Graff suggested the district have a conversation with the individuals directly before formal board action.
“I think that’s also going to inform the broader conversation around what we need to look at,” he said.
The motion passed, however, with support from most of the board. Board member Kerry Jo Felder recused herself because of her work in the labor movement but voiced support.
Board member Don Samuels did not vote yes. He said he was “totally uncomfortable” making a decision after an hour of testimony.
“We should take a deeper dive and really inquire on this,” he said.
Board member Nelson Inz said afterward that he wasn’t surprised by the outcome of the vote.
“If we were going to have the same outcome, we might as well do it immediately instead of wait a month,” Inz said.
He said he would have liked to have had more time to make a decision.
Several of the employees told the board of being fired for speaking out against practices they felt were wrong. Others said they were not recommended for rehire despite strong reviews.
Michelle Barnes, a special education assistant at River Bend Education Center, told of being fired after expressing concerns about punishing students who misbehaved with cold instead of hot lunch.

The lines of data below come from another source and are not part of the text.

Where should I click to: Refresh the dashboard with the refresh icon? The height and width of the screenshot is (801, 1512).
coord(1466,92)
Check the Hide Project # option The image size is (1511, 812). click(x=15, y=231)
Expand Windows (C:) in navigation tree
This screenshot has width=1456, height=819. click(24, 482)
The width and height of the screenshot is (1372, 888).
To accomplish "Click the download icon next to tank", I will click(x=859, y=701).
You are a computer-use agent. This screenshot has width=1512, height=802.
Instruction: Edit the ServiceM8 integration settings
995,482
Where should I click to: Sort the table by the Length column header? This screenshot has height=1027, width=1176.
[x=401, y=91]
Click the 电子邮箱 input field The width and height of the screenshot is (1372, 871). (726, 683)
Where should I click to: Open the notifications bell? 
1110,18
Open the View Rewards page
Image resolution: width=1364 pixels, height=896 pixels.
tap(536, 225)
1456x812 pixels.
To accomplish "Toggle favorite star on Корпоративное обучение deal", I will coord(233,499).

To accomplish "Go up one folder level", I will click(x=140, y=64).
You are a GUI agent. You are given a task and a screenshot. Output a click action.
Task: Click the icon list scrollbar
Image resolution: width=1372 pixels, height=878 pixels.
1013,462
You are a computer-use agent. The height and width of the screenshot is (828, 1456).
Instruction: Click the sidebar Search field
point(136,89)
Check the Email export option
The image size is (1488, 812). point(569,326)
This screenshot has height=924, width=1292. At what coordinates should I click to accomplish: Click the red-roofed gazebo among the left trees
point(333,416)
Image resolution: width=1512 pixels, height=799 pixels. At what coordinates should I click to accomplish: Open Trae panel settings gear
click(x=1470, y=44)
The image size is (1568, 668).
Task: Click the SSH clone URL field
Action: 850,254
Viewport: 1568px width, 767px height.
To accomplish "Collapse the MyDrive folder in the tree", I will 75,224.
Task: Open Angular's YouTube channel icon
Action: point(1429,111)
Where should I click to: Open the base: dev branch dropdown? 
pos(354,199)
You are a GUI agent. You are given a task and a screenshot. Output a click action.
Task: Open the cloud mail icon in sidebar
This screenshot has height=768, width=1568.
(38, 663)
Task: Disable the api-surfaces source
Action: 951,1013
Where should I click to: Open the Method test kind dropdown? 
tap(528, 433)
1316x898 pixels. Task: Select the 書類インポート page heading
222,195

Lor Vang, a social worker at Hmong International Academy, said he was forced to resign for refusing to expedite a special education evaluation.
May Yang, a language arts teacher at HIA, said she was let go in part because of her performance, despite no negative reviews. She said the school’s interim principal told her she would get a good recommendation if she resigned.
Graff said before the public comments that the district’s $28-million budget deficit is resulting in reductions to positions districtwide.
“We are being incredibly conscientious in our approach,” he said. He didn’t speak about specific employees but said equity has been part of the conversation and will continue to be.
“This is an especially challenging time, and we’re moving through it with the needs of our students at the forefront,” he said.
In a statement after the meeting, MPS Chief Communications Officer Tonya Tennessen said disciplinary decisions are “made based on facts and with due process.” The district is limited in what it can say on personnel issues, she said, but “the Superintendent believes it is critically important that our students have access to the best staff — including staff who reflect our student population and advocate for the needs of our students.”